Depression Is Significantly Associated with the Health Status in Patients with Idiopathic Pulmonary Fibrosis.

Abstract

Objective Depression is reported to be relatively common in idiopathic pulmonary fibrosis (IPF) patients. Thus far, however, whether or not depression independently determines the health-related quality of life (HRQOL) has not been evaluated exclusively in IPF patients. We designed this study to identify independent determinants of the St. George’s Respiratory Questionnaire (SGRQ) score among various factors, including a depression scale, in IPF patients.
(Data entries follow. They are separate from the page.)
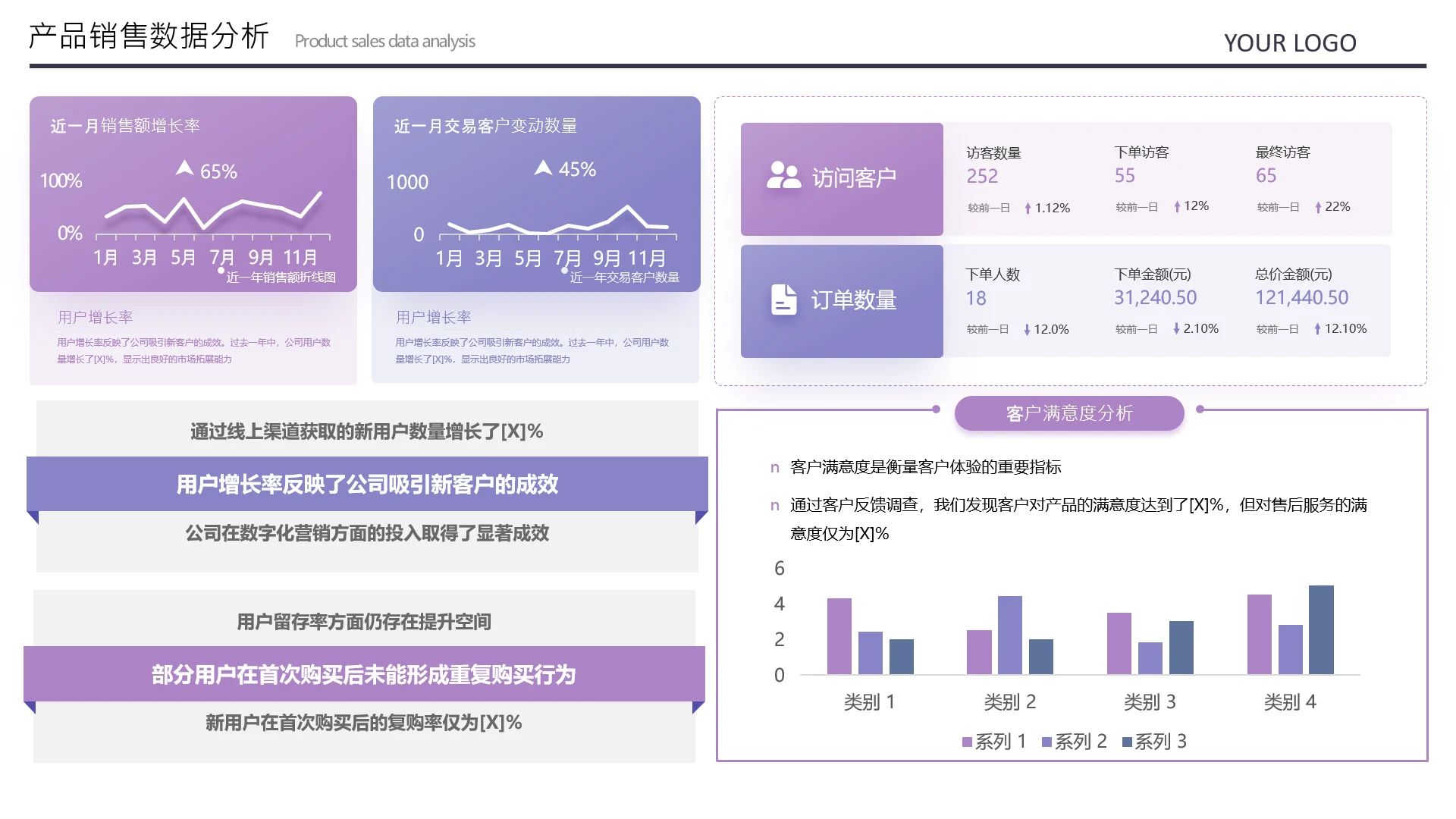Click the 部分用户在首次购买后未能形成重复购买行为 banner
The height and width of the screenshot is (819, 1456).
[364, 674]
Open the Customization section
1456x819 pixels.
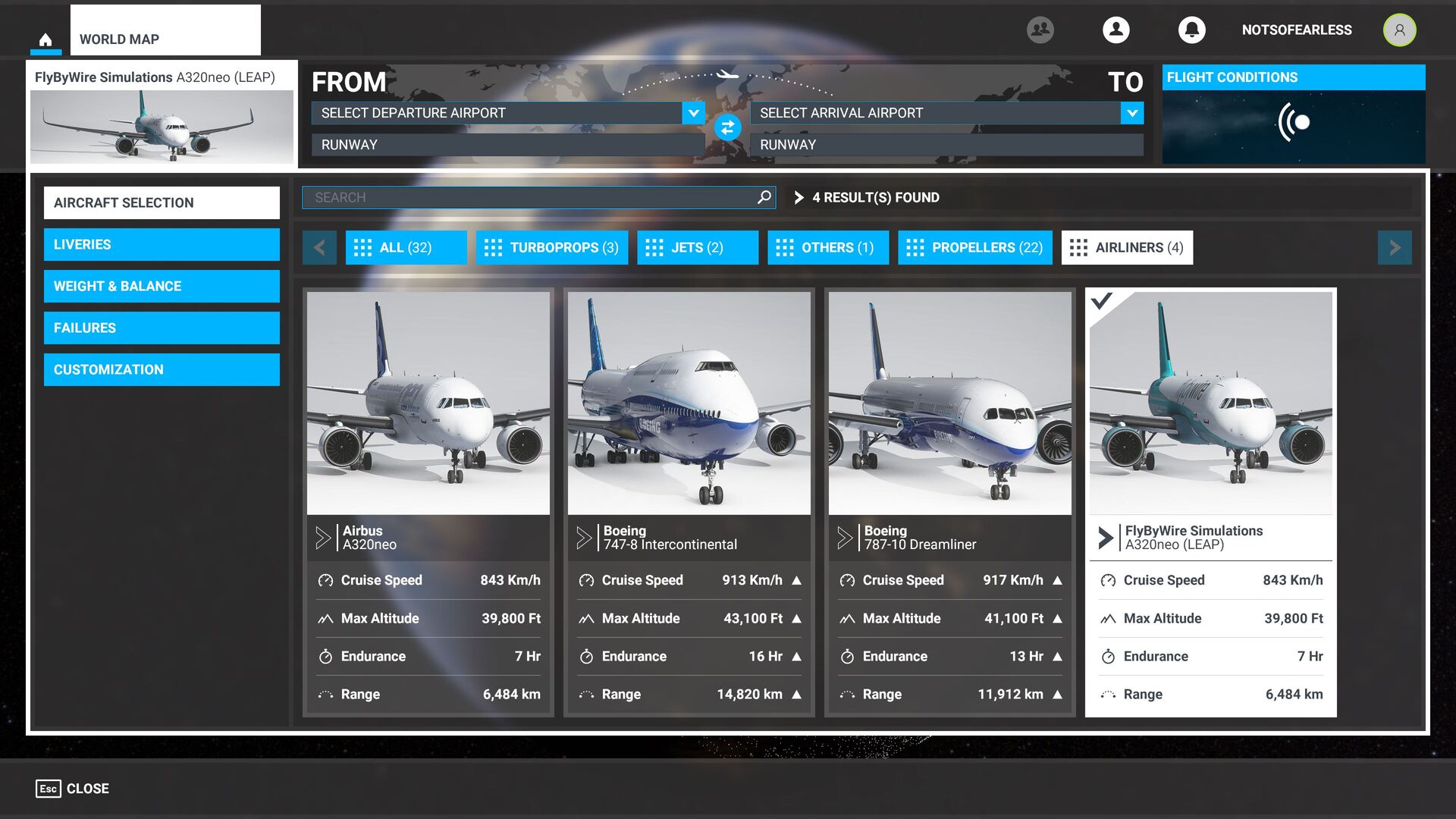(x=162, y=370)
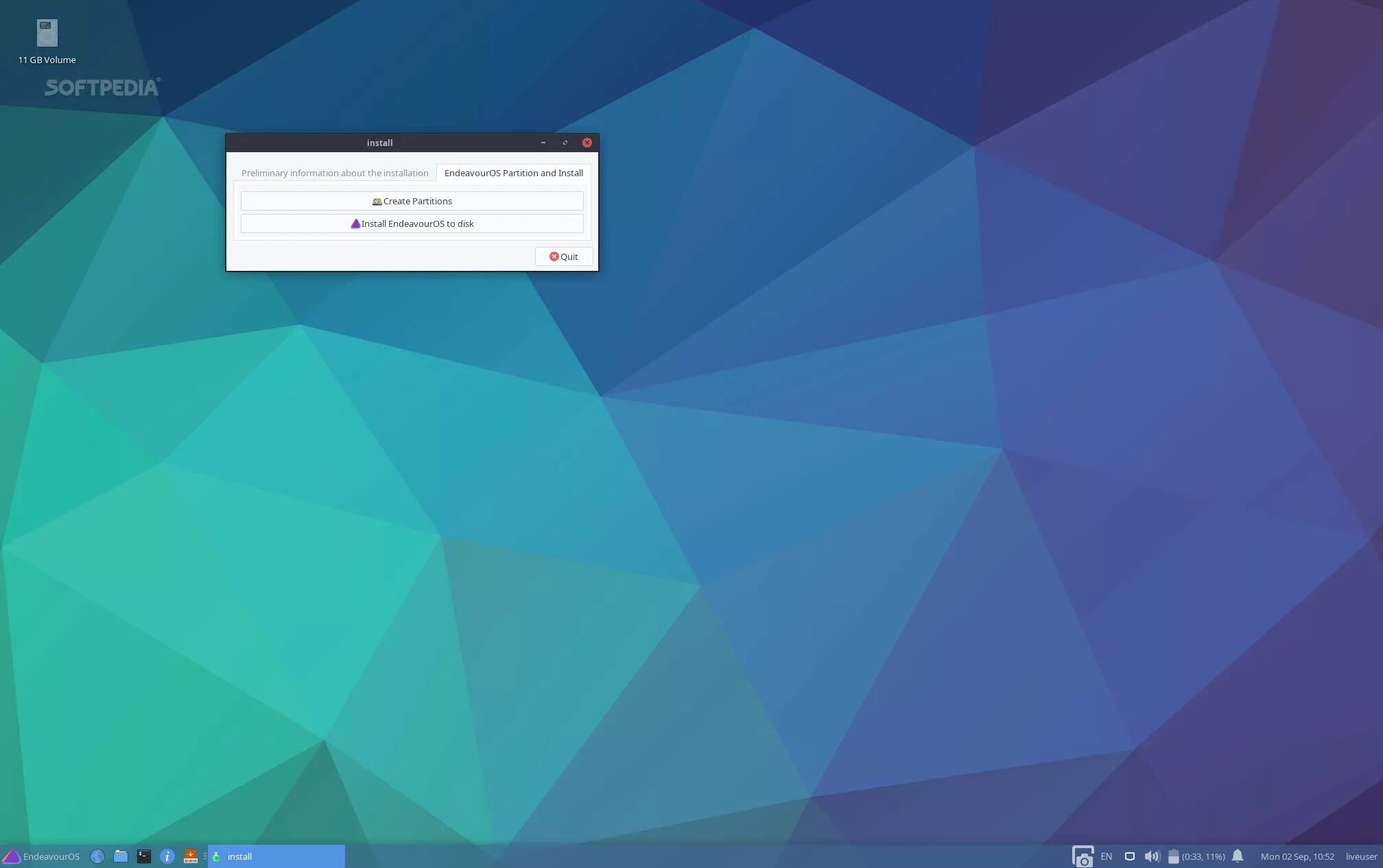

Methods We retrospectively analyzed consecutive subjects with IPF who completed a systematic evaluation including pulmonary function tests, PaO2 at rest, 6-minute walk test (6MWT), SGRQ, Baseline Dyspnea Index (BDI), and Hospital Anxiety and Depression Scale (HADS). All eligible patients in the present study had newly diagnosed IPF and had not received any prior treatments, such as antidepressants, pirfenidone, corticosteroids, immunosuppressants, or long-term oxygen therapy. Results The 121 patients with IPF included 99 men. On the SGRQ, mild to moderate disturbance was observed in the total and each component score. According to the HADS, 27 patients (22.3%) had borderline or definite depression. In a univariate regression analysis, the forced vital capacity (FVC), diffusion capacity of carbon monoxide (DLco), PaO2 at rest, BDI, HADS for Anxiety (HADS-A) and Depression (HADS-D), 6-minute walk distance (6MWD), and lowest SpO2 during the 6MWT were significantly correlated with the SGRQ total score. In a stepwise multiple regression model, BDI, 6MWD, and HADS-D were selected as independent determinants of the total SGRQ score. The total variance in this model was 59% (p＜0.001). Conclusion We concluded that depression was a significant determinant of the HRQOL or health status in patients with IPF.